• _What is needed_
Whatever appears in the records, write it out again exactly.

Collected data:
::::
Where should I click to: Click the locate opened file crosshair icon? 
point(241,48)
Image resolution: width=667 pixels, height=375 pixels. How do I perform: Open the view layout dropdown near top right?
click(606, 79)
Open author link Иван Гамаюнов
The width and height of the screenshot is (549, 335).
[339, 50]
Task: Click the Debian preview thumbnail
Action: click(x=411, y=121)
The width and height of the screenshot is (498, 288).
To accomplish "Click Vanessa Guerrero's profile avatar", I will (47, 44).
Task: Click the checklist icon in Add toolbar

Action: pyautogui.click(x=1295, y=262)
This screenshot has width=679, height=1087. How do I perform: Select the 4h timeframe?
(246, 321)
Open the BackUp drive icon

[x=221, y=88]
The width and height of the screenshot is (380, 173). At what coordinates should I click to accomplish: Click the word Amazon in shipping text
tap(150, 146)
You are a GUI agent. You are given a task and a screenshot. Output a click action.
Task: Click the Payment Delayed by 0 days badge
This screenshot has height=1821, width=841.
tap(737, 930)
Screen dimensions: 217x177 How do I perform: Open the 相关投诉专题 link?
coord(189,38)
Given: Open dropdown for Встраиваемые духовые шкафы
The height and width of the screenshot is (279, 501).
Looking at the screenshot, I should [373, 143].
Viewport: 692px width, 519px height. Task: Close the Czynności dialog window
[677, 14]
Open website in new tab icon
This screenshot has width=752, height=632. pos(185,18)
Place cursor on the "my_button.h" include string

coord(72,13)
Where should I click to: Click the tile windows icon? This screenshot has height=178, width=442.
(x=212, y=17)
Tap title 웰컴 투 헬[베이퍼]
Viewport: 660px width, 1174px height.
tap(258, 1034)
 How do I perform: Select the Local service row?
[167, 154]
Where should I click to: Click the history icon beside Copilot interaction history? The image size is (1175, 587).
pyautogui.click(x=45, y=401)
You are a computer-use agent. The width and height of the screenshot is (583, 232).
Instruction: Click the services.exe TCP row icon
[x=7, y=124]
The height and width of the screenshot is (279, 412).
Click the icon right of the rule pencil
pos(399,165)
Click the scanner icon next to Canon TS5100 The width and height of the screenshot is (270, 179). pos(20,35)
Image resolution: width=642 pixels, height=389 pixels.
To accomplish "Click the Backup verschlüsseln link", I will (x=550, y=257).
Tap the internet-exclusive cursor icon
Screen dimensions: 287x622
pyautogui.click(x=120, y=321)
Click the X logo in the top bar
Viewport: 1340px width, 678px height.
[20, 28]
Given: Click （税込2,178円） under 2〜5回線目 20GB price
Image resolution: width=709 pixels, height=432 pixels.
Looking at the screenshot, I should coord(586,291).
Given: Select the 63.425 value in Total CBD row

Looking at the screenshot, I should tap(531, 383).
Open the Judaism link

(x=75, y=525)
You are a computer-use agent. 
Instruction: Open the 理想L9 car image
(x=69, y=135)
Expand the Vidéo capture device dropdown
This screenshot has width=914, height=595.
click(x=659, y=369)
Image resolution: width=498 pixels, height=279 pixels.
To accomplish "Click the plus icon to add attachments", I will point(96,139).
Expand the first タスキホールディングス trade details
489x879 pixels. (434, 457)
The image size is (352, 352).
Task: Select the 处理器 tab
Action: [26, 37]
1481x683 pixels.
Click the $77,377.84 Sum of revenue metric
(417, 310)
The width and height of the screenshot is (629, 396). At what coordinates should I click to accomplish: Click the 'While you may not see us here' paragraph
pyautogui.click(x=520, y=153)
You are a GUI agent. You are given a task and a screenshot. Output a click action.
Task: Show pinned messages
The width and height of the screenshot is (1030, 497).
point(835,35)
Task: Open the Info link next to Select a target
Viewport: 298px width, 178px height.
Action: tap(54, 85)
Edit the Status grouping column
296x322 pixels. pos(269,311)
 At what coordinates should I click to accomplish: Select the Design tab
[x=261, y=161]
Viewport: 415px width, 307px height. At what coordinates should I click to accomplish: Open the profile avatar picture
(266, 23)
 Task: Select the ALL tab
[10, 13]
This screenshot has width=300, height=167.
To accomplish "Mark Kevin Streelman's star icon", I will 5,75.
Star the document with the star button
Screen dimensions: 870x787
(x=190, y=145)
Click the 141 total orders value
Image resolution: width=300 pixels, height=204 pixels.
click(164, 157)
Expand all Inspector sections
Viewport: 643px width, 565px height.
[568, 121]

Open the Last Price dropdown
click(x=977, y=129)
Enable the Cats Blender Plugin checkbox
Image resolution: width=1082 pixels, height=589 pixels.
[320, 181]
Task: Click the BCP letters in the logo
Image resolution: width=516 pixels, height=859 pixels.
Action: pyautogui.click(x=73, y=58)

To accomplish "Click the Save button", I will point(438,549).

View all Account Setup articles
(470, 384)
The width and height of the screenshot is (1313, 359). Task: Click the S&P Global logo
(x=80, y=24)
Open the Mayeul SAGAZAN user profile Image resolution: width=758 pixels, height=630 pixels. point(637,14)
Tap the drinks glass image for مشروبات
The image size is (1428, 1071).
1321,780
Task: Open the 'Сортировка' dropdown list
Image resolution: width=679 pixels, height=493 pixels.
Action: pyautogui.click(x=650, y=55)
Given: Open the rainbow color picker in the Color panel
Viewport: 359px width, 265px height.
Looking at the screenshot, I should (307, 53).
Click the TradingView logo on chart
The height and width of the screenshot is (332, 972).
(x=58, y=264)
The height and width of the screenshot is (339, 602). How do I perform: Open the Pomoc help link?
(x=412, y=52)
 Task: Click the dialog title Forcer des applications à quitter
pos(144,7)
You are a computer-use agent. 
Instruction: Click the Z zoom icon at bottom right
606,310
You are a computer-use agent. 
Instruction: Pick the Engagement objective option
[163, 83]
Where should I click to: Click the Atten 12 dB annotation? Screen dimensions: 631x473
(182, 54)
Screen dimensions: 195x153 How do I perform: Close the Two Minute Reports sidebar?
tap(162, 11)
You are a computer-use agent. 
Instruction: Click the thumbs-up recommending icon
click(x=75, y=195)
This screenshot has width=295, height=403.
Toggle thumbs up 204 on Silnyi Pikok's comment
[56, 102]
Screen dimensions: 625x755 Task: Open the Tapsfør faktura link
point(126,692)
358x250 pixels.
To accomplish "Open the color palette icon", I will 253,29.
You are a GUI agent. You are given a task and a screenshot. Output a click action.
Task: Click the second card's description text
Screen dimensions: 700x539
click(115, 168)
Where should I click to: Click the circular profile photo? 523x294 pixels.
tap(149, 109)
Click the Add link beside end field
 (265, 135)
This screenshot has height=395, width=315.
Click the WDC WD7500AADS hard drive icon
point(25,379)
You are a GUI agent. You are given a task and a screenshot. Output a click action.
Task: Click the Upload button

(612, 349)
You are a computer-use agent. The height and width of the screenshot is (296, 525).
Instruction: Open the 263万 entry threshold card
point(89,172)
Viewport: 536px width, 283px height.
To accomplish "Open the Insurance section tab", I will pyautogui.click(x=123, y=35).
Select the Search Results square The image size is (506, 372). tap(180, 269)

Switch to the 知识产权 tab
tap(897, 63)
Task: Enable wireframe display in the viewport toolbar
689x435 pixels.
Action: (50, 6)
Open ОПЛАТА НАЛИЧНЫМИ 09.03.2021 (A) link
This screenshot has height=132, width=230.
::::
• _Reply to the exercise_
Where should I click to: Click the locate opened file crosshair icon? 
point(241,48)
Image resolution: width=667 pixels, height=375 pixels. How do I perform: Open the view layout dropdown near top right?
click(606, 79)
Open author link Иван Гамаюнов
The width and height of the screenshot is (549, 335).
[339, 50]
Task: Click the Debian preview thumbnail
Action: click(x=411, y=121)
The width and height of the screenshot is (498, 288).
To accomplish "Click Vanessa Guerrero's profile avatar", I will (47, 44).
Task: Click the checklist icon in Add toolbar

Action: pyautogui.click(x=1295, y=262)
This screenshot has width=679, height=1087. How do I perform: Select the 4h timeframe?
(246, 321)
Open the BackUp drive icon

[x=221, y=88]
The width and height of the screenshot is (380, 173). At what coordinates should I click to accomplish: Click the word Amazon in shipping text
tap(150, 146)
You are a GUI agent. You are given a task and a screenshot. Output a click action.
Task: Click the Payment Delayed by 0 days badge
This screenshot has height=1821, width=841.
tap(737, 930)
Screen dimensions: 217x177 How do I perform: Open the 相关投诉专题 link?
coord(189,38)
Given: Open dropdown for Встраиваемые духовые шкафы
The height and width of the screenshot is (279, 501).
Looking at the screenshot, I should [373, 143].
Viewport: 692px width, 519px height. Task: Close the Czynności dialog window
[677, 14]
Open website in new tab icon
This screenshot has width=752, height=632. pos(185,18)
Place cursor on the "my_button.h" include string

coord(72,13)
Where should I click to: Click the tile windows icon? This screenshot has height=178, width=442.
(x=212, y=17)
Tap title 웰컴 투 헬[베이퍼]
Viewport: 660px width, 1174px height.
tap(258, 1034)
 How do I perform: Select the Local service row?
[167, 154]
Where should I click to: Click the history icon beside Copilot interaction history? The image size is (1175, 587).
pyautogui.click(x=45, y=401)
You are a computer-use agent. The width and height of the screenshot is (583, 232).
Instruction: Click the services.exe TCP row icon
[x=7, y=124]
The height and width of the screenshot is (279, 412).
Click the icon right of the rule pencil
pos(399,165)
Click the scanner icon next to Canon TS5100 The width and height of the screenshot is (270, 179). pos(20,35)
Image resolution: width=642 pixels, height=389 pixels.
To accomplish "Click the Backup verschlüsseln link", I will (x=550, y=257).
Tap the internet-exclusive cursor icon
Screen dimensions: 287x622
pyautogui.click(x=120, y=321)
Click the X logo in the top bar
Viewport: 1340px width, 678px height.
[20, 28]
Given: Click （税込2,178円） under 2〜5回線目 20GB price
Image resolution: width=709 pixels, height=432 pixels.
Looking at the screenshot, I should coord(586,291).
Given: Select the 63.425 value in Total CBD row

Looking at the screenshot, I should tap(531, 383).
Open the Judaism link

(x=75, y=525)
You are a computer-use agent. 
Instruction: Open the 理想L9 car image
(x=69, y=135)
Expand the Vidéo capture device dropdown
This screenshot has width=914, height=595.
click(x=659, y=369)
Image resolution: width=498 pixels, height=279 pixels.
To accomplish "Click the plus icon to add attachments", I will point(96,139).
Expand the first タスキホールディングス trade details
489x879 pixels. (434, 457)
The image size is (352, 352).
Task: Select the 处理器 tab
Action: [26, 37]
1481x683 pixels.
Click the $77,377.84 Sum of revenue metric
(417, 310)
The width and height of the screenshot is (629, 396). At what coordinates should I click to accomplish: Click the 'While you may not see us here' paragraph
pyautogui.click(x=520, y=153)
You are a GUI agent. You are given a task and a screenshot. Output a click action.
Task: Show pinned messages
The width and height of the screenshot is (1030, 497).
point(835,35)
Task: Open the Info link next to Select a target
Viewport: 298px width, 178px height.
Action: tap(54, 85)
Edit the Status grouping column
296x322 pixels. pos(269,311)
 At what coordinates should I click to accomplish: Select the Design tab
[x=261, y=161]
Viewport: 415px width, 307px height. At what coordinates should I click to accomplish: Open the profile avatar picture
(266, 23)
 Task: Select the ALL tab
[10, 13]
This screenshot has width=300, height=167.
To accomplish "Mark Kevin Streelman's star icon", I will 5,75.
Star the document with the star button
Screen dimensions: 870x787
(x=190, y=145)
Click the 141 total orders value
Image resolution: width=300 pixels, height=204 pixels.
click(164, 157)
Expand all Inspector sections
Viewport: 643px width, 565px height.
[568, 121]

Open the Last Price dropdown
click(x=977, y=129)
Enable the Cats Blender Plugin checkbox
Image resolution: width=1082 pixels, height=589 pixels.
[320, 181]
Task: Click the BCP letters in the logo
Image resolution: width=516 pixels, height=859 pixels.
Action: pyautogui.click(x=73, y=58)

To accomplish "Click the Save button", I will point(438,549).

View all Account Setup articles
(470, 384)
The width and height of the screenshot is (1313, 359). Task: Click the S&P Global logo
(x=80, y=24)
Open the Mayeul SAGAZAN user profile Image resolution: width=758 pixels, height=630 pixels. point(637,14)
Tap the drinks glass image for مشروبات
The image size is (1428, 1071).
1321,780
Task: Open the 'Сортировка' dropdown list
Image resolution: width=679 pixels, height=493 pixels.
Action: pyautogui.click(x=650, y=55)
Given: Open the rainbow color picker in the Color panel
Viewport: 359px width, 265px height.
Looking at the screenshot, I should (307, 53).
Click the TradingView logo on chart
The height and width of the screenshot is (332, 972).
(x=58, y=264)
The height and width of the screenshot is (339, 602). How do I perform: Open the Pomoc help link?
(x=412, y=52)
 Task: Click the dialog title Forcer des applications à quitter
pos(144,7)
You are a computer-use agent. 
Instruction: Click the Z zoom icon at bottom right
606,310
You are a computer-use agent. 
Instruction: Pick the Engagement objective option
[163, 83]
Where should I click to: Click the Atten 12 dB annotation? Screen dimensions: 631x473
(182, 54)
Screen dimensions: 195x153 How do I perform: Close the Two Minute Reports sidebar?
tap(162, 11)
You are a computer-use agent. 
Instruction: Click the thumbs-up recommending icon
click(x=75, y=195)
This screenshot has width=295, height=403.
Toggle thumbs up 204 on Silnyi Pikok's comment
[56, 102]
Screen dimensions: 625x755 Task: Open the Tapsfør faktura link
point(126,692)
358x250 pixels.
To accomplish "Open the color palette icon", I will 253,29.
You are a GUI agent. You are given a task and a screenshot. Output a click action.
Task: Click the second card's description text
Screen dimensions: 700x539
click(115, 168)
Where should I click to: Click the circular profile photo? 523x294 pixels.
tap(149, 109)
Click the Add link beside end field
 (265, 135)
This screenshot has height=395, width=315.
Click the WDC WD7500AADS hard drive icon
point(25,379)
You are a GUI agent. You are given a task and a screenshot. Output a click action.
Task: Click the Upload button

(612, 349)
You are a computer-use agent. The height and width of the screenshot is (296, 525).
Instruction: Open the 263万 entry threshold card
point(89,172)
Viewport: 536px width, 283px height.
To accomplish "Open the Insurance section tab", I will pyautogui.click(x=123, y=35).
Select the Search Results square The image size is (506, 372). tap(180, 269)

Switch to the 知识产权 tab
tap(897, 63)
Task: Enable wireframe display in the viewport toolbar
689x435 pixels.
Action: (50, 6)
Open ОПЛАТА НАЛИЧНЫМИ 09.03.2021 (A) link
This screenshot has height=132, width=230.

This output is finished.